Provided data:
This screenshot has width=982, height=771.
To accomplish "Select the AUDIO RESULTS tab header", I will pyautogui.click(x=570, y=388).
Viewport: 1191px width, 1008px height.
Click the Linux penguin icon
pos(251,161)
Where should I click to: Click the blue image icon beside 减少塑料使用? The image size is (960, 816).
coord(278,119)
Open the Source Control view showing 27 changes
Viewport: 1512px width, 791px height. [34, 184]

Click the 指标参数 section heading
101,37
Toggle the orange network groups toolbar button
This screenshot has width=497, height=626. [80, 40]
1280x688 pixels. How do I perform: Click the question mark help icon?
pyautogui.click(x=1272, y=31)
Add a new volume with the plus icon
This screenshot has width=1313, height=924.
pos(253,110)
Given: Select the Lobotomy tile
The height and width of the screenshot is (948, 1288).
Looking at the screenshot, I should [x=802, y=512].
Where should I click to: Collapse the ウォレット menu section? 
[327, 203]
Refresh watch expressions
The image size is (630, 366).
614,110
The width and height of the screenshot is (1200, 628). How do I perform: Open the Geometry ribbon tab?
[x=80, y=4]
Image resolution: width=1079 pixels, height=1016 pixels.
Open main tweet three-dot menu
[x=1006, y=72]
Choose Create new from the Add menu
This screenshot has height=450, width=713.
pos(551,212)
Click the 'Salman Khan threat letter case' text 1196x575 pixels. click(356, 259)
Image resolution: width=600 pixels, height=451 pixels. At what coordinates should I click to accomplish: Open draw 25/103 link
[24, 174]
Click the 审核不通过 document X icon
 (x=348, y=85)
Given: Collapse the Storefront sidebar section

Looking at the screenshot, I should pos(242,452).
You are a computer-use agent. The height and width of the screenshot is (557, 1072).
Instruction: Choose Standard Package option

Task instructions: Rewrite all of the items above, swapping every "Collapse" for "Expand" and leaving everything else unchanged.

Result of the exercise:
This screenshot has width=982, height=771.
To accomplish "Select the AUDIO RESULTS tab header", I will pyautogui.click(x=570, y=388).
Viewport: 1191px width, 1008px height.
Click the Linux penguin icon
pos(251,161)
Where should I click to: Click the blue image icon beside 减少塑料使用? The image size is (960, 816).
coord(278,119)
Open the Source Control view showing 27 changes
Viewport: 1512px width, 791px height. [34, 184]

Click the 指标参数 section heading
101,37
Toggle the orange network groups toolbar button
This screenshot has width=497, height=626. [80, 40]
1280x688 pixels. How do I perform: Click the question mark help icon?
pyautogui.click(x=1272, y=31)
Add a new volume with the plus icon
This screenshot has width=1313, height=924.
pos(253,110)
Given: Select the Lobotomy tile
The height and width of the screenshot is (948, 1288).
Looking at the screenshot, I should [x=802, y=512].
Where should I click to: Expand the ウォレット menu section? 
[327, 203]
Refresh watch expressions
The image size is (630, 366).
614,110
The width and height of the screenshot is (1200, 628). How do I perform: Open the Geometry ribbon tab?
[x=80, y=4]
Image resolution: width=1079 pixels, height=1016 pixels.
Open main tweet three-dot menu
[x=1006, y=72]
Choose Create new from the Add menu
This screenshot has height=450, width=713.
pos(551,212)
Click the 'Salman Khan threat letter case' text 1196x575 pixels. click(356, 259)
Image resolution: width=600 pixels, height=451 pixels. At what coordinates should I click to accomplish: Open draw 25/103 link
[24, 174]
Click the 审核不通过 document X icon
 (x=348, y=85)
Given: Expand the Storefront sidebar section

Looking at the screenshot, I should pos(242,452).
You are a computer-use agent. The height and width of the screenshot is (557, 1072).
Instruction: Choose Standard Package option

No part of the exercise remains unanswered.